页面正文:
--------------------------------------------------

暂无图片
暂无图片
1
暂无图片
暂无图片
暂无图片

SQL优化太难?Explain Plus,你值得拥有!

原创 xiongcc 2024-05-08
600

前言

一般我们遇到 SQL 性能问题,手段比较有限,诸如分析执行计划 (PEV),改写 SQL,加索引等等,这些也要求一定的经验与功力。

图片

其次作为 DBA,开发也会经常挑战我们,单个 SQL 会消耗多少内存?多少 CPU?不借助额外插件(比如 pg_stat_kcache)的话,我们是无法知晓的。正好最近也一直在捣鼓 SQL 优化相关的事情,今天在学习过程中,又发现了一个十分有价值的 SQL 性能分析工具——ExplainFull,按照当下手机厂商时髦的叫法,不如就取名为 Explain Plus 吧。

DSEF

地址在 https://github.com/ardentperf/dsef/,DSEF 的全称是 DiffStats and ExplainFull

DiffStats and ExplainFull can generate detailed reports which are useful for troubleshooting performance of a SQL statement, and especially for working with third parties who are helping in the process. It reduces the amount of back-and-forth requests for information by capturing a great deal of commonly useful data about the performance of a SQL statement.

DiffStats 和ExplainFull 可以生成详细的报告,这些报告对于解决SQL 语句的性能问题非常有用。

安装很简单,1分钟搞定,因为是几个纯文本函数,所以 psql -f 直接导入至数据库中即可。

curl -O https://raw.githubusercontent.com/ardentperf/dsef/main/sql/dsef.sql
psql <dsef.sql

当然你也可以以插件的形式进行安装,此处不再演示。目前 DSEF 暂不支持在备库或者只读库中使用。

另外,如果还有 pg_proctab 插件的话,还可以收集操作系统级别的统计信息,比如 CPU/内存/磁盘等等,和 EDB 的 system_stats 插件类似。

postgres=# \dx+ pg_proctab 
Objects in extension "pg_proctab"
   Object description    
-------------------------
 function pg_cputime()
 function pg_diskusage()
 function pg_loadavg()
 function pg_memusage()
 function pg_proctab()
(5 rows)

DSEF 还支持收集系统级和会话级的等待事件详情,不过可惜的是,目前只在 Aurora 上支持

  • If pg_proctab is available, DSEF will use it to include all available Operating System statistics in its report.
  • On Aurora, DSEF will include wait event statistics at both the system and session level in its report.

--------------------------------------------------

数据部分:
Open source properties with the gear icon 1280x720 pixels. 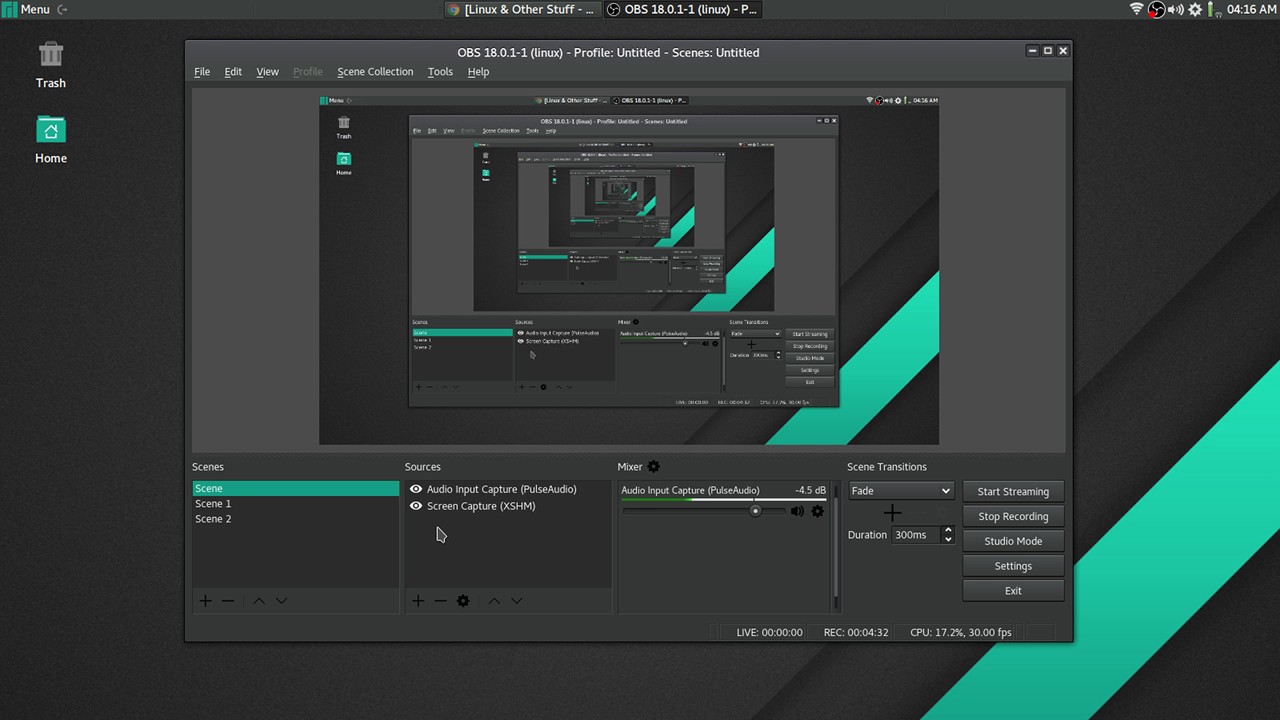coord(462,600)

--------------------------------------------------

根据介绍 DSEF 的页面正文，列出 pg_proctab 插件中包含的所有函数。

已解决:
pg_cputime()
pg_diskusage()
pg_loadavg()
pg_memusage()
pg_proctab()